May 6, 2025
“Come to me, all you who are weary and burdened, and I will give you rest.” (Matthew 11:28)
Every year, you hear people talk about “senior-itis,” where in their final year of high school, students are struck with the inability to care about class. This year, however, the juniors have been taken by burnout a year early. The class of ‘26 has been struggling for months to simply find the motivation to pick up a pen and write , and their work ethic has reflected it (as a junior myself, it has taken me a month to sit down at my computer and get this story down).
“I doom-scroll on Instagram without doing any work until the last second,” junior Tyler Stinson says. “At eleven o’clock at night, I do my work unproductively and against my will.
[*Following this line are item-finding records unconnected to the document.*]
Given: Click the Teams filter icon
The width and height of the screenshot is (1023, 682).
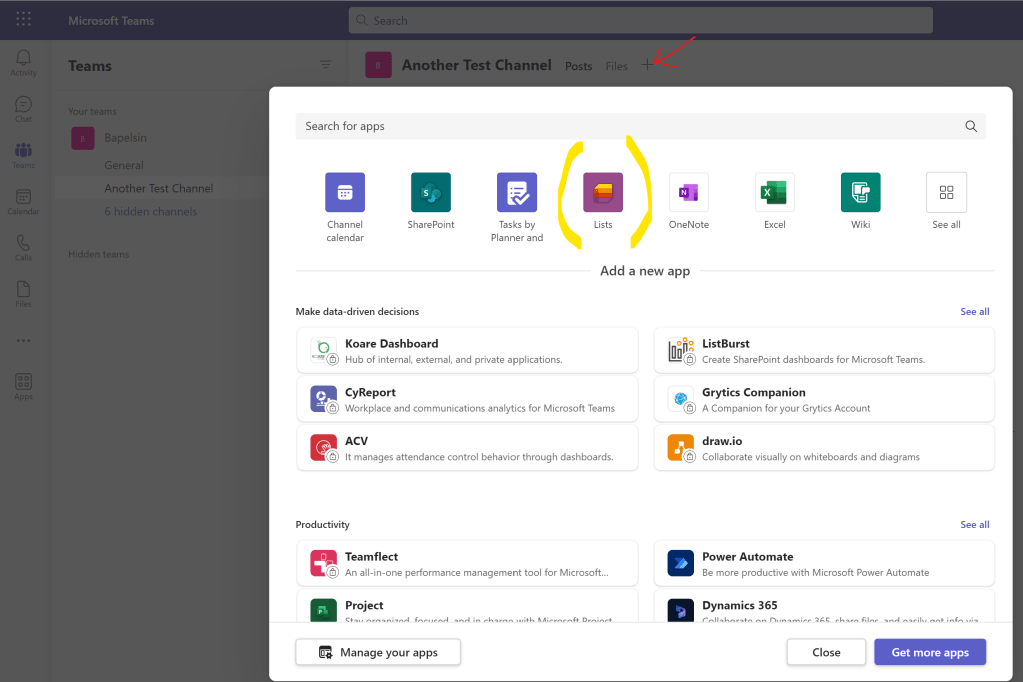Looking at the screenshot, I should pos(325,65).
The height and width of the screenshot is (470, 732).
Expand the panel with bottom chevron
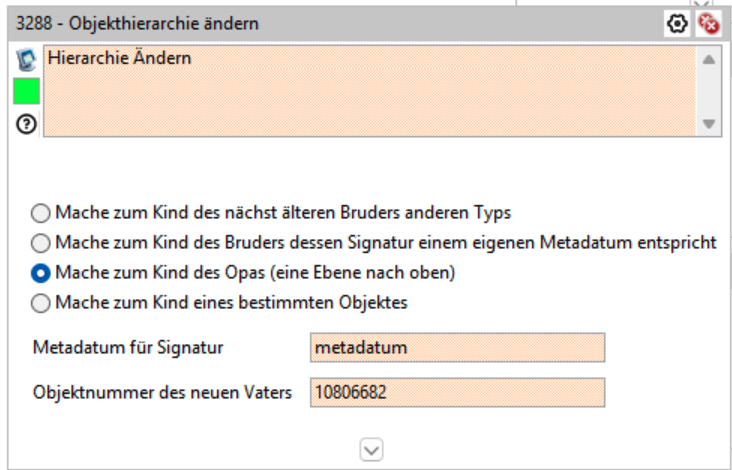371,451
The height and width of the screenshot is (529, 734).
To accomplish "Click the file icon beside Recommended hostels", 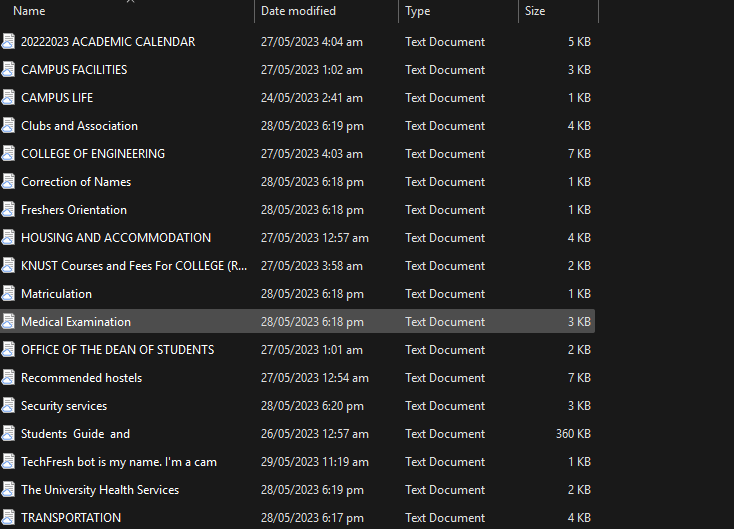I will [x=9, y=378].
None of the classes has been intriguing whatsoever.”
The cause of it is not simply that graduation is just on the horizon as it is for seniors, rather, it seems that the root of the burnout epidemic is the mental and emotional overload this year has put on students.
“Not only do you have a heavy workload, but you also have the stress of knowing that you’re going to have to pick what college you go to, which shapes your entire future,” junior Zoe Gillett says. “Then you have to start thinking about scholarships and how you’re going to make that happen, and then you have to think about testing, AP tests, SATs and ACTs, and how you prepare for those best.”
It is not just a handful of the class either. It is very evident that there is a mutual feeling of exhaustion among all juniors this year, which teachers and students alike have commented on more than once.
“I think most juniors have progressively gotten manic throughout the year,” Gillett says. “Just sitting in class, I’m not sure that any of us can sit still for nearly as long as we could at the beginning of the year. You hear people just complaining more about everything. There are definitely a lot of us who are skimming through assignments and having to go back and reread because we don’t understand what we’re reading, even though we’re all mostly literate. I think that most people just have less drive this year than they did in past years.”
The juniors have found ways of combating this issue, however. For some, it’s having a hobby or sport that gets you excited about something, for others, it’s taking the time to rest as it’s needed. There is one failsafe that the whole class can agree on: caffeine.
“The FDA suggests 400 mg of caffeine in a day,” Gillett says. “I have since realized that you can drink more than that and still be okay. My daily average is probably around 300 mg, but if I have to take a test or something, I drink significantly more than 400 mg, and I’ve yet to have a heart attack. Don’t hold me to that.”